Silly question. Since it had already been decided.
These days, even as this community-based magazine is being launched in less than one week, I’m realizing that my own community has been rebuilt and reimagined over the past few months—that preparing this publication has helped me reconceive a few of my personal relationships, as well.
For example, it’s shown me how I can partner with my youngest sister Lynn to create a photo essay for the magazine.
It’s shown me I could rely on my nearing-ninety, dancer-Godmother to help me edit the premier’s cover story, the one I wrote and rewrote, agonizing over—
Until I realized that my “Madrina ” could still stomp out the excess words that litter my limping sentences and poorly choreographed prose.
After all, she and husband Raul (my “Patrino”) had literally danced Flamenco for decades.

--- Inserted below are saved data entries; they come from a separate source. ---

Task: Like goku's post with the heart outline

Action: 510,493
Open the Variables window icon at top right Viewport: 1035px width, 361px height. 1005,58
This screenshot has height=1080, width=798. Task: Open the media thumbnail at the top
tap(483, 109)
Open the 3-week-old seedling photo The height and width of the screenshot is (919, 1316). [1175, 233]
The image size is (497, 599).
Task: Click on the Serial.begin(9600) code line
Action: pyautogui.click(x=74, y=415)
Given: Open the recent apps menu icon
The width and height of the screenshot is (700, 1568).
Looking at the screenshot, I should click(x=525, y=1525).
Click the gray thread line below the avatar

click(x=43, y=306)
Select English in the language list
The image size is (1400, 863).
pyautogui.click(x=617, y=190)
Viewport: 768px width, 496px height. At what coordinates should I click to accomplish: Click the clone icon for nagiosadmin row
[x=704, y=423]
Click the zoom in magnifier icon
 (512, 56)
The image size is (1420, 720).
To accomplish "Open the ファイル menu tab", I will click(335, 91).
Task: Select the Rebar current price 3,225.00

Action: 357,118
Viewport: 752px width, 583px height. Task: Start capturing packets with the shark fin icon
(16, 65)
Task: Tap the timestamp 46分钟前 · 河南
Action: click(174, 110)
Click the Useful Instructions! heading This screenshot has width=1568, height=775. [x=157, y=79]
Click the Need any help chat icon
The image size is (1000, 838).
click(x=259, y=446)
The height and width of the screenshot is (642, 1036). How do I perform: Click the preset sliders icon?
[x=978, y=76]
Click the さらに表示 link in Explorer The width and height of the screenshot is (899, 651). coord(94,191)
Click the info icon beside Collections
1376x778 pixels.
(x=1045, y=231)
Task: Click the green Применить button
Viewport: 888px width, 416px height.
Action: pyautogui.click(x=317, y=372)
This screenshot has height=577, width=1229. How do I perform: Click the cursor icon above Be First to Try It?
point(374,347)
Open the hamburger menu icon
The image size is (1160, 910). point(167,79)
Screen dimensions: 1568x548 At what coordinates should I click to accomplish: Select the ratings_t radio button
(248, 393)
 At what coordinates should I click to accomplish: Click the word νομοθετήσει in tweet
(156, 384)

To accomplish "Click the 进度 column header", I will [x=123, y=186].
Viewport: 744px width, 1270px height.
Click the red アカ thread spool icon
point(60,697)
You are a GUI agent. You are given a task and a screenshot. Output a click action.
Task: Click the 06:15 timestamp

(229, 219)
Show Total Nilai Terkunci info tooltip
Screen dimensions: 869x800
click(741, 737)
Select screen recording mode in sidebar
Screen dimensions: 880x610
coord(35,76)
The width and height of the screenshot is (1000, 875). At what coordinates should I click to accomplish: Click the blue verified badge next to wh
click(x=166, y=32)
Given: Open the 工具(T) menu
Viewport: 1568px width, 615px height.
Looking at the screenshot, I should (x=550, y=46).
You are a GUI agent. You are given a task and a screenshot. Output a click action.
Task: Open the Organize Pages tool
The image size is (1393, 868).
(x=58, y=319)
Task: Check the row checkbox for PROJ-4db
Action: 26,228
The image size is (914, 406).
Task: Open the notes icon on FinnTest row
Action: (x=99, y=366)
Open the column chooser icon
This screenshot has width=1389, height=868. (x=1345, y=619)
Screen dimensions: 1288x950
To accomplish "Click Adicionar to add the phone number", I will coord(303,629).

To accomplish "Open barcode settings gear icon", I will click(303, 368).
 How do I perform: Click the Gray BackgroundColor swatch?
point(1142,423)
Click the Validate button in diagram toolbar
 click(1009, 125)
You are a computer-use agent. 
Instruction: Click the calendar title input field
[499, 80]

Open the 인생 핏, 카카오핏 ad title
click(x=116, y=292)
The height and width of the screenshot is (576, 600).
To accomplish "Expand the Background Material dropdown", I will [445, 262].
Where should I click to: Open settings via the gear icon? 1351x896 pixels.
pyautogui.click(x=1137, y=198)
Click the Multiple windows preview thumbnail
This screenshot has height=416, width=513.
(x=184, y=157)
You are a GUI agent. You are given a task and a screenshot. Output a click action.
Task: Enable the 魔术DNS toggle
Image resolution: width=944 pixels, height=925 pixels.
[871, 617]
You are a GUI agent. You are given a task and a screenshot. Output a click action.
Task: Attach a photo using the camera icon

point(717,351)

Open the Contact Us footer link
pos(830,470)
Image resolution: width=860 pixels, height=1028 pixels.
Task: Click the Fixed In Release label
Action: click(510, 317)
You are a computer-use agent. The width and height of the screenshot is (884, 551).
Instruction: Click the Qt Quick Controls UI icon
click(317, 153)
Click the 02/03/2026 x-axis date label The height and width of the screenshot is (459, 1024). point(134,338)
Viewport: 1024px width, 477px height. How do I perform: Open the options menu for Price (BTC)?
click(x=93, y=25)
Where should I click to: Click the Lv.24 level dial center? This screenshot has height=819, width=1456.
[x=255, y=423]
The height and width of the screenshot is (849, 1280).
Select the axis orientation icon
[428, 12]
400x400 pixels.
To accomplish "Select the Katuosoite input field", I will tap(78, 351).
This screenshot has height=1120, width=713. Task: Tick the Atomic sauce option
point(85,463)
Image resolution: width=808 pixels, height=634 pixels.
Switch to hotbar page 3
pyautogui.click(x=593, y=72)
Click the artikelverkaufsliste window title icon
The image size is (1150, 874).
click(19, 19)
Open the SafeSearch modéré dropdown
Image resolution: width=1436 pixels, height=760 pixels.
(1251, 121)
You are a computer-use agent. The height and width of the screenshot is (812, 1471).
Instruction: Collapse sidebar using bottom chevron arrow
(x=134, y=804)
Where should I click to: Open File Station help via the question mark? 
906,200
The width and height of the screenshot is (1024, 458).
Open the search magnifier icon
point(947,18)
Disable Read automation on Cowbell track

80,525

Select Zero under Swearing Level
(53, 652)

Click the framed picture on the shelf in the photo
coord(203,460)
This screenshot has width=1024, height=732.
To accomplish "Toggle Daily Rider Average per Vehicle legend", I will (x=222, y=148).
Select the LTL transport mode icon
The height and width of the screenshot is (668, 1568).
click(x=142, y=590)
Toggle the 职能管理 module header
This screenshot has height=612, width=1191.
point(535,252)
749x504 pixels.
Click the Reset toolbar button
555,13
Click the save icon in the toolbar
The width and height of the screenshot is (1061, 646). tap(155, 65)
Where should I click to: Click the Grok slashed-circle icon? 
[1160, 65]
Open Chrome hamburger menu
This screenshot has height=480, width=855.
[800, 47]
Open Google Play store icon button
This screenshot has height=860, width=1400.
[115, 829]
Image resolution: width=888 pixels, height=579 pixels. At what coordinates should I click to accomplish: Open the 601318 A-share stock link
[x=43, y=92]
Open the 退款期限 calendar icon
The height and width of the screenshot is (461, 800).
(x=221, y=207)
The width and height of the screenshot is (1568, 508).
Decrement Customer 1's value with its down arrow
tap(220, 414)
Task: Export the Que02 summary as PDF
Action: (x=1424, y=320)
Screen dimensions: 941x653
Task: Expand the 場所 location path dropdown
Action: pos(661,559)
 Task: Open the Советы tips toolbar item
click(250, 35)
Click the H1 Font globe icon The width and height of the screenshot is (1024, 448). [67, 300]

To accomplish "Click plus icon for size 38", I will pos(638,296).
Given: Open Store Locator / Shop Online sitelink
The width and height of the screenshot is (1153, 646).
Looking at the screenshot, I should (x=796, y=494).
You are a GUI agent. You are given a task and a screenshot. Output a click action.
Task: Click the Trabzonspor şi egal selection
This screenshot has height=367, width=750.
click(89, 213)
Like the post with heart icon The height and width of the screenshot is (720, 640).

But I know my Sara in a new way, as well.
She was dropped by UN helicopters into post-tsunami Sumatra, where hundreds of thousands were lost, the beach littered with the remains of a community, swept away by a single wave, everything from ships to shoes cast back ashore at odd angles to a razed horizon.
She tells the story of being in India, meeting families who had lost everything in that same tsunami. During 2006, she stopped in a small village outside of Pondicherry, and at dusk, visited the home of a disabled man, whose entire sea-side community had been wiped out by the tsunami and relocated the length of a soccer field from the beach. Not much more than a meter tall, the man in his twenties, who supported his extended family by making and repairing nets for nearby fishermen, proudly showed Sara his new house. Built of reinforced concrete, his entire home, elevated above the flood plain, was no larger than the average American living room. As he spun around that single room, delighted to open his home to her, his crutch slid out from under him, and he collapsed flat—face to floor. But Sara says he immediately sprung up off the tile, laughing in undeterred delight. At that moment and others like it, Sara insists, human resilience looked like the eyes of God smiling—the cleanest, clearest face of grace imaginable.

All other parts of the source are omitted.